FedEx said Monday it plans to stop using the Kinko's name on its copy and office service stores and book an $891 million charge for the quarter that ended Saturday.
The charge relates to a decision about the use of the Kinko's name and a write-down of the value of its acquisition of the brand. The charge, which works out to $2.22 a share, was not part of FedEx's earnings forecast. The company reports its financial results for the fiscal fourth quarter June 18.
FedEx Corp. said it will change the name of its FedEx Kinko's stores to FedEx Office over the next several years.
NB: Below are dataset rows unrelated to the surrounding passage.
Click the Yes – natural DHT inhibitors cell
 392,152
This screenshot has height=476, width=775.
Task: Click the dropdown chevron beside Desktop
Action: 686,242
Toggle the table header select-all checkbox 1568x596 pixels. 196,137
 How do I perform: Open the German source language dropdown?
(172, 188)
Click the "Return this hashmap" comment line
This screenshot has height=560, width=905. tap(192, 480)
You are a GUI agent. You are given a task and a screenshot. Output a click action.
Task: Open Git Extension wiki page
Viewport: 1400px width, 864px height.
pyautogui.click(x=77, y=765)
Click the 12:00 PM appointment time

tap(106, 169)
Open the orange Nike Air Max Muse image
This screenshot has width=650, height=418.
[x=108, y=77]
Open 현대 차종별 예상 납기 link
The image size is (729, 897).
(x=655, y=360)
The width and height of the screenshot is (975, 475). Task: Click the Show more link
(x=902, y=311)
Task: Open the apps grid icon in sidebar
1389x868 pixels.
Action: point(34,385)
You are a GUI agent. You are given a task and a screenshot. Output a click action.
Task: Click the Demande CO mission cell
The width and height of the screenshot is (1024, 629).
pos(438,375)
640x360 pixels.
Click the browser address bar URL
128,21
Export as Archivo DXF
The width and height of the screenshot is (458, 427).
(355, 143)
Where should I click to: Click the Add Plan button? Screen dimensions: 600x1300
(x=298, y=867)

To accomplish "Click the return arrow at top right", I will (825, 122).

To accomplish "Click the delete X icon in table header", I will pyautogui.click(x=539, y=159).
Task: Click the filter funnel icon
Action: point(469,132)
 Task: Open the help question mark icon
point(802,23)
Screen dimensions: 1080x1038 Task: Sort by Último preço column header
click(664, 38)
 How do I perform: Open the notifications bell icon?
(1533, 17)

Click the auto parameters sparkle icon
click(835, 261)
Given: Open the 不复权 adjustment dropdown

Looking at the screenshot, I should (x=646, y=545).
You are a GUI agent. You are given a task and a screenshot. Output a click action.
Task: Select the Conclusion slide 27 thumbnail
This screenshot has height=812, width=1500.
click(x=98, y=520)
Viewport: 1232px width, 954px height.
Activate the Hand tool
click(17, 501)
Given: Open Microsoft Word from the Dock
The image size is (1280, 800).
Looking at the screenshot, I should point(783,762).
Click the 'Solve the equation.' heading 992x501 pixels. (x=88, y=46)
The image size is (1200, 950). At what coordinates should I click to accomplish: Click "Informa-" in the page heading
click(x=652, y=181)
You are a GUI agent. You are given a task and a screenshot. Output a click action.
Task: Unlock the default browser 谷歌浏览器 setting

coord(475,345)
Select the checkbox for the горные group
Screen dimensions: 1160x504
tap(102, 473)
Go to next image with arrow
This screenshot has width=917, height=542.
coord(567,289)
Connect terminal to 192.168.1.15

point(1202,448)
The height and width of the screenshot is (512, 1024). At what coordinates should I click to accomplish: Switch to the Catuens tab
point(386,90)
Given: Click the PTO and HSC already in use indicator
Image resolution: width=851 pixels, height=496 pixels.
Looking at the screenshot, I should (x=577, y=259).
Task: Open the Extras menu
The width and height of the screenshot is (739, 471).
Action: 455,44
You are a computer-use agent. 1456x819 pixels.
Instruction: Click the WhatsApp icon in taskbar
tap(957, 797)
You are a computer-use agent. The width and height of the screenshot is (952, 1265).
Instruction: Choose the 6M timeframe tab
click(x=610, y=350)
"The FedEx Office name better describes the wide range of services available at its retail centers and takes full advantage of the FedEx brand long recognized for excellent customer service, quality and reliability," spokesman Jess Bunn told The Associated Press.
The name change is among a series of recent moves the company has made.
Bunn didn't elaborate on them, but the company said in a news release that the FedEx Office changes are "designed to more sharply focus the division on profitable core revenue growth and incremental shipping volume, which contributes about $1 billion of revenues annually to FedEx Express and FedEx Ground."
In May, Brian D. Phillips was named president and CEO of what is now FedEx Office. In addition, the unit's senior management team was reduced and restructured to control costs, the release said.
Earlier this year, the company reduced future capital commitments by slowing the rate of expansion from about 300 locations in fiscal year 2008 to about 70 in fiscal 2009.
Also Monday, FedEx's board declared a quarterly cash dividend of 11 cents per share, an increase of 1 cent over the 10 cent quarterly dividend that has been paid since July 2007. The new dividend is payable July 1 to stockholders of record at the close of business June 13.
Before the announcement, FedEx shares fell $1.06, or 1.2 percent, to close at $90.65 Monday. They were unchanged in after-hours trading.